TASK INSTRUCTIONS - Copy out every one of the following rows verbatim, keeping each line unchanged.
##### RECORDS PROVIDED #####
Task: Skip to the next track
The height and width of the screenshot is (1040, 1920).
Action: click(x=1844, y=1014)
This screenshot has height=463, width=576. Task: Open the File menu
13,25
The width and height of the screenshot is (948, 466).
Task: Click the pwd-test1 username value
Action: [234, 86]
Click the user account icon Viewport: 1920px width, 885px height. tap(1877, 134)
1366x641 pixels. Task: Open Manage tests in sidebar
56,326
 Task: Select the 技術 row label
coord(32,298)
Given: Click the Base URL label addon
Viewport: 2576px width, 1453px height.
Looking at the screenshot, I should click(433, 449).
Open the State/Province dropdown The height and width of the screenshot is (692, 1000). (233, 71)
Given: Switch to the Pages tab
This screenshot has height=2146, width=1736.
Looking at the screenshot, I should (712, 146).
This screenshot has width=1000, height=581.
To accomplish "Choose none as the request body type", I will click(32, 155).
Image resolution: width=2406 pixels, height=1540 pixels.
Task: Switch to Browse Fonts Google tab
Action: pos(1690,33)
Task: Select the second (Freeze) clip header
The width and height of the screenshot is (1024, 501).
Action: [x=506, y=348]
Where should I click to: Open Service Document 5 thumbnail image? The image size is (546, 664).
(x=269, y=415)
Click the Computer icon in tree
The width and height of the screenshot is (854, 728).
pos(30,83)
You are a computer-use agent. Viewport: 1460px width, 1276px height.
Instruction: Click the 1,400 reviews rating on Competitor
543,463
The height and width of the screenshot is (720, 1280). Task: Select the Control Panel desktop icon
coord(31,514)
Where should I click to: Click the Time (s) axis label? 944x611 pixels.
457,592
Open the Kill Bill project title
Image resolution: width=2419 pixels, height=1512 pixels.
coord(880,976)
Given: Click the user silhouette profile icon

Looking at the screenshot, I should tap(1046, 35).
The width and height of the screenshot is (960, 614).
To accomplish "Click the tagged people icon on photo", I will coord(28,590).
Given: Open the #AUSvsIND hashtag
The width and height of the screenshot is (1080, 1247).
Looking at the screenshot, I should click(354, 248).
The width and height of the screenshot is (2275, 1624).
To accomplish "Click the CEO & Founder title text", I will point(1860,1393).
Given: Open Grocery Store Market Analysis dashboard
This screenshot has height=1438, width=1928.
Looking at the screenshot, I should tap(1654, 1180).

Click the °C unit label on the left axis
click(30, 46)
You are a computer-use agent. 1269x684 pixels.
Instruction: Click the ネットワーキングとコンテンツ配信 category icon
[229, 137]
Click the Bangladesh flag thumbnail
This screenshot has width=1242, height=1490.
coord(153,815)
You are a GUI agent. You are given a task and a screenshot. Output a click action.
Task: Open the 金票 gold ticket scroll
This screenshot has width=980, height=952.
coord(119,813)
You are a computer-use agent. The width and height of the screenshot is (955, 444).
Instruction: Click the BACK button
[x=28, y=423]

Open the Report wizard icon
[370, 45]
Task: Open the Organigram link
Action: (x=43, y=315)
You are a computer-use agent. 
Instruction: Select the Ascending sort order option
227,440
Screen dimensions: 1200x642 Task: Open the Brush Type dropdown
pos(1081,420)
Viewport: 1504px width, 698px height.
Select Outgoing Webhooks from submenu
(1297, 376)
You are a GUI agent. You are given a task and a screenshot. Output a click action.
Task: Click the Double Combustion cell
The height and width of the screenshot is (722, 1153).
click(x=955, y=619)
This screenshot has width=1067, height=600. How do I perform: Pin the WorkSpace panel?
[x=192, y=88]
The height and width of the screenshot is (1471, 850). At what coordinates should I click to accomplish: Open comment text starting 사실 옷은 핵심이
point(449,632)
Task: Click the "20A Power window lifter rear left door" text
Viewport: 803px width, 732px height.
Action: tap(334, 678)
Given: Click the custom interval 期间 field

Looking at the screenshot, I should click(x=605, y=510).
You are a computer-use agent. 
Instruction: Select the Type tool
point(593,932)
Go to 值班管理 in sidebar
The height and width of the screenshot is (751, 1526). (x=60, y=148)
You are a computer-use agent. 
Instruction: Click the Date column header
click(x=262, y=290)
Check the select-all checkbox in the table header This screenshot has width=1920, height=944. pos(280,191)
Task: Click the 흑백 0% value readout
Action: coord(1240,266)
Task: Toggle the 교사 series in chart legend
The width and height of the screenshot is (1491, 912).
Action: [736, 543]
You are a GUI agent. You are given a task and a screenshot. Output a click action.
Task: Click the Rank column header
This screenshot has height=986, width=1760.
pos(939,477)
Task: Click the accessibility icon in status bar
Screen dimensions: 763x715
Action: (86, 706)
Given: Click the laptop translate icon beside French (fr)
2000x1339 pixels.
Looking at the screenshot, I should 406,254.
#####
REPLY -
Task: Skip to the next track
The height and width of the screenshot is (1040, 1920).
Action: click(x=1844, y=1014)
This screenshot has height=463, width=576. Task: Open the File menu
13,25
The width and height of the screenshot is (948, 466).
Task: Click the pwd-test1 username value
Action: [234, 86]
Click the user account icon Viewport: 1920px width, 885px height. tap(1877, 134)
1366x641 pixels. Task: Open Manage tests in sidebar
56,326
 Task: Select the 技術 row label
coord(32,298)
Given: Click the Base URL label addon
Viewport: 2576px width, 1453px height.
Looking at the screenshot, I should click(433, 449).
Open the State/Province dropdown The height and width of the screenshot is (692, 1000). (233, 71)
Given: Switch to the Pages tab
This screenshot has height=2146, width=1736.
Looking at the screenshot, I should (712, 146).
This screenshot has width=1000, height=581.
To accomplish "Choose none as the request body type", I will click(32, 155).
Image resolution: width=2406 pixels, height=1540 pixels.
Task: Switch to Browse Fonts Google tab
Action: pos(1690,33)
Task: Select the second (Freeze) clip header
The width and height of the screenshot is (1024, 501).
Action: [x=506, y=348]
Where should I click to: Open Service Document 5 thumbnail image? The image size is (546, 664).
(x=269, y=415)
Click the Computer icon in tree
The width and height of the screenshot is (854, 728).
pos(30,83)
You are a computer-use agent. Viewport: 1460px width, 1276px height.
Instruction: Click the 1,400 reviews rating on Competitor
543,463
The height and width of the screenshot is (720, 1280). Task: Select the Control Panel desktop icon
coord(31,514)
Where should I click to: Click the Time (s) axis label? 944x611 pixels.
457,592
Open the Kill Bill project title
Image resolution: width=2419 pixels, height=1512 pixels.
coord(880,976)
Given: Click the user silhouette profile icon

Looking at the screenshot, I should tap(1046, 35).
The width and height of the screenshot is (960, 614).
To accomplish "Click the tagged people icon on photo", I will coord(28,590).
Given: Open the #AUSvsIND hashtag
The width and height of the screenshot is (1080, 1247).
Looking at the screenshot, I should click(354, 248).
The width and height of the screenshot is (2275, 1624).
To accomplish "Click the CEO & Founder title text", I will point(1860,1393).
Given: Open Grocery Store Market Analysis dashboard
This screenshot has height=1438, width=1928.
Looking at the screenshot, I should tap(1654, 1180).

Click the °C unit label on the left axis
click(30, 46)
You are a computer-use agent. 1269x684 pixels.
Instruction: Click the ネットワーキングとコンテンツ配信 category icon
[229, 137]
Click the Bangladesh flag thumbnail
This screenshot has width=1242, height=1490.
coord(153,815)
You are a GUI agent. You are given a task and a screenshot. Output a click action.
Task: Open the 金票 gold ticket scroll
This screenshot has width=980, height=952.
coord(119,813)
You are a computer-use agent. The width and height of the screenshot is (955, 444).
Instruction: Click the BACK button
[x=28, y=423]

Open the Report wizard icon
[370, 45]
Task: Open the Organigram link
Action: (x=43, y=315)
You are a computer-use agent. 
Instruction: Select the Ascending sort order option
227,440
Screen dimensions: 1200x642 Task: Open the Brush Type dropdown
pos(1081,420)
Viewport: 1504px width, 698px height.
Select Outgoing Webhooks from submenu
(1297, 376)
You are a GUI agent. You are given a task and a screenshot. Output a click action.
Task: Click the Double Combustion cell
The height and width of the screenshot is (722, 1153).
click(x=955, y=619)
This screenshot has width=1067, height=600. How do I perform: Pin the WorkSpace panel?
[x=192, y=88]
The height and width of the screenshot is (1471, 850). At what coordinates should I click to accomplish: Open comment text starting 사실 옷은 핵심이
point(449,632)
Task: Click the "20A Power window lifter rear left door" text
Viewport: 803px width, 732px height.
Action: tap(334, 678)
Given: Click the custom interval 期间 field

Looking at the screenshot, I should click(x=605, y=510).
You are a computer-use agent. 
Instruction: Select the Type tool
point(593,932)
Go to 值班管理 in sidebar
The height and width of the screenshot is (751, 1526). (x=60, y=148)
You are a computer-use agent. 
Instruction: Click the Date column header
click(x=262, y=290)
Check the select-all checkbox in the table header This screenshot has width=1920, height=944. pos(280,191)
Task: Click the 흑백 0% value readout
Action: coord(1240,266)
Task: Toggle the 교사 series in chart legend
The width and height of the screenshot is (1491, 912).
Action: [736, 543]
You are a GUI agent. You are given a task and a screenshot. Output a click action.
Task: Click the Rank column header
This screenshot has height=986, width=1760.
pos(939,477)
Task: Click the accessibility icon in status bar
Screen dimensions: 763x715
Action: (86, 706)
Given: Click the laptop translate icon beside French (fr)
2000x1339 pixels.
Looking at the screenshot, I should 406,254.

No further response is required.